Am 16.12.2003 09:50 schrieb mrw:

Am 2003-12-15 18:38:27 schrieb Pegasos:
- da es offenbar kein Leben vor der Geburt gibt, ist es naheliegend, anzunehmen, dass es auch kein Leben nach dem Tod gibt
Die Buddhisten (und die Hindus, glaube ich, auch)
glauben ja an die Wiedergeburt. Es könnte sein,
dass das Individuum sich nur nicht an seine
vorherigen Leben erinnern kann. (Was das Ganze
dann bringen soll, ist eine andere Frage.)

Eben, diese Vorstellung finde ich etwas seltsam. Ausserdem sin diejenigen, die berichten, sich an ein früheres Leben erinnern zu können genauso unglaubwürdig, wie diejenigen, die angeblich von einem UFO entführt wurden. Lustig finde ich auch, dass diejenigen, die sich angeblich an ihr früheres Leben erinnern können, immer Napoleon, Caesar oder ähnlich waren, aber nie irgendein unbedeutender Wicht, der irgendwo mehr schlecht als recht dahinvegetiert ist (was rein statistisch gesehen sehr viel wahrscheinlicher wäre).

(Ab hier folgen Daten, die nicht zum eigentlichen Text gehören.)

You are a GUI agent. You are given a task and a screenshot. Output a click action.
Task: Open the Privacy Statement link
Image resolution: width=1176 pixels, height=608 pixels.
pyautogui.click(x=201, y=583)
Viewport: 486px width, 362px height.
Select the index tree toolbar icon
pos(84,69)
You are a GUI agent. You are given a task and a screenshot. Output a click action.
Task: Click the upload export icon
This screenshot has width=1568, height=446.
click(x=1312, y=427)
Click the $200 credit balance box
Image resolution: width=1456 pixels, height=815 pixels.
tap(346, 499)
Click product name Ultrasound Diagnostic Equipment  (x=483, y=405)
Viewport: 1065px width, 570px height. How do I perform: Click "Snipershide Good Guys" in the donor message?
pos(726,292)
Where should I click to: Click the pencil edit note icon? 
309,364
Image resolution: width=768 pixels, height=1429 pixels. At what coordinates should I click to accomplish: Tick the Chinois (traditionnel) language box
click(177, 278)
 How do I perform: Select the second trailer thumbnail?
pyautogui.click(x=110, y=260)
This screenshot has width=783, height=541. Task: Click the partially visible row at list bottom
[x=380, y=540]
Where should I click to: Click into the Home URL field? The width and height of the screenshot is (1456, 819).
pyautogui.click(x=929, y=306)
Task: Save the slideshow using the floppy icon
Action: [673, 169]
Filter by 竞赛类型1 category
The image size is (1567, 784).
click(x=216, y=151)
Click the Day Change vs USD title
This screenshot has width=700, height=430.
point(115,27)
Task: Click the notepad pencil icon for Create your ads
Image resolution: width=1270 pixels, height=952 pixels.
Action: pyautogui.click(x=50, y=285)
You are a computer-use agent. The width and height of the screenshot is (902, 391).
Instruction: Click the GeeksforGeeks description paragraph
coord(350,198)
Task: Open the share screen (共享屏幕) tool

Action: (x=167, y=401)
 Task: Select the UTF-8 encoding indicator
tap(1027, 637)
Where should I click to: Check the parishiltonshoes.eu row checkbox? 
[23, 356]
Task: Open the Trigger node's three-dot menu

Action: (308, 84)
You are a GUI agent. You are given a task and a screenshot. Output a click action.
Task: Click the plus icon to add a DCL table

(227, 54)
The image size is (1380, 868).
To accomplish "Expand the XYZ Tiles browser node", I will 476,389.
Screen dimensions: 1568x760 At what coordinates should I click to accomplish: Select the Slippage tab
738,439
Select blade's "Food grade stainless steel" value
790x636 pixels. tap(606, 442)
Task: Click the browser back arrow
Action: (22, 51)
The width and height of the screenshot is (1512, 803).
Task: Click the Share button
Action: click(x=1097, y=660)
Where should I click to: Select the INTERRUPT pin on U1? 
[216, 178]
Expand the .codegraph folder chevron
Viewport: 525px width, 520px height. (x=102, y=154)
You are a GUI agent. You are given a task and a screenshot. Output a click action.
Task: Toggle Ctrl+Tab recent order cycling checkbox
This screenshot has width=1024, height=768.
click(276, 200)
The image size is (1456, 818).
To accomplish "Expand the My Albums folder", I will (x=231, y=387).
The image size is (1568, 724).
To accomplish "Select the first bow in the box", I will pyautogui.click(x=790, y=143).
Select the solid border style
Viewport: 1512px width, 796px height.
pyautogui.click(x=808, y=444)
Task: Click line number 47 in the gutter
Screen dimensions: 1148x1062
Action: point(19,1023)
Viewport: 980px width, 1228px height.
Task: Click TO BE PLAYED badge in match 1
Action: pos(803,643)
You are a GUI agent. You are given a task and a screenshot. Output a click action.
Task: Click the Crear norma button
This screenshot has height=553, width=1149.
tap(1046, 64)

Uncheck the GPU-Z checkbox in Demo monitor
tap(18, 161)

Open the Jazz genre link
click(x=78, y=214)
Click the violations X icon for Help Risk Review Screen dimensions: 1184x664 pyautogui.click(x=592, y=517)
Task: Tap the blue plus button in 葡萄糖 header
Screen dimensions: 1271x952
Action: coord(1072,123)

Da sehe ich aber bereits zwei Schwierigkeiten: Da
es nicht schon immer Leben auf der Erde gegeben
hat, läuft auch dieses Modell auf eine endlose
Kette hinaus, die allerdings einen Anfang hat
(der liegt nur weiter zurück).
Und auch die Evolution schiebt dem Ganzen einen
Riegel vor. Wenn sich die Wiedergeburt nur auf
Menschen beschränkt, haben wir wieder das Problem
mit der verschwommenen Grenze zwischen Vorfahren
und "Menschen".

Das muss nicht sein. Die Wiedergeburt kann unmöglich nur auf Menschen beschränkt sein (das glauben die Hindi und Buddhisten ja auch nicht), sonst wäre sie gleich widerlegt, da es immer mehr Menschen gibt. Geht man davon aus, dass einige Menschen auch das Nirvana erreichen, musste es sonst immer weniger Menschen geben - es sei denn, es gäbe eine weitere Quelle, und hier kommt die Tierwelt ins Spiel. Ein schlechter Mensch kann ja auch als Wurm wiedergeboren werden. Wenn man nun zusätzlich hinzunimmt, dass auch tote Materie, z.B. Steine als Tiere geboren werden (das hat mir mal ein Buddhist auf ebendiese Frage erklärt), dann geht die Sache sogar auf und ist evolutionskompatibel:

  • Ursprünglich gab es nur tote Materie
  • Aus dieser wurden die ersten primitiven Tiere wiedergeboren
  • Durch "guten" Lebenswandel entwickelten sich diese immer weiter und wurden als immer höhere Lebensformen wiedergeboren
  • Bis hin zum Menschen
  • Weil es mehr Lebewesen gibt, die in der Hierarchie aufsteigen, als absteigen, entwickelt sich das Leben als ganzes weiter, wir nennen das Evolution, und es gibt immer mehr Menschen

Mit dieser Definition sehe ich zumindest auf den ersten Blick keinen eklatanten Widerspruch mehr. Beweisen kann man die Behauptung natürlich nicht, wie bei allen Religionen. Sie ist aber zumnindest weniger unsinnig, als das Christentum.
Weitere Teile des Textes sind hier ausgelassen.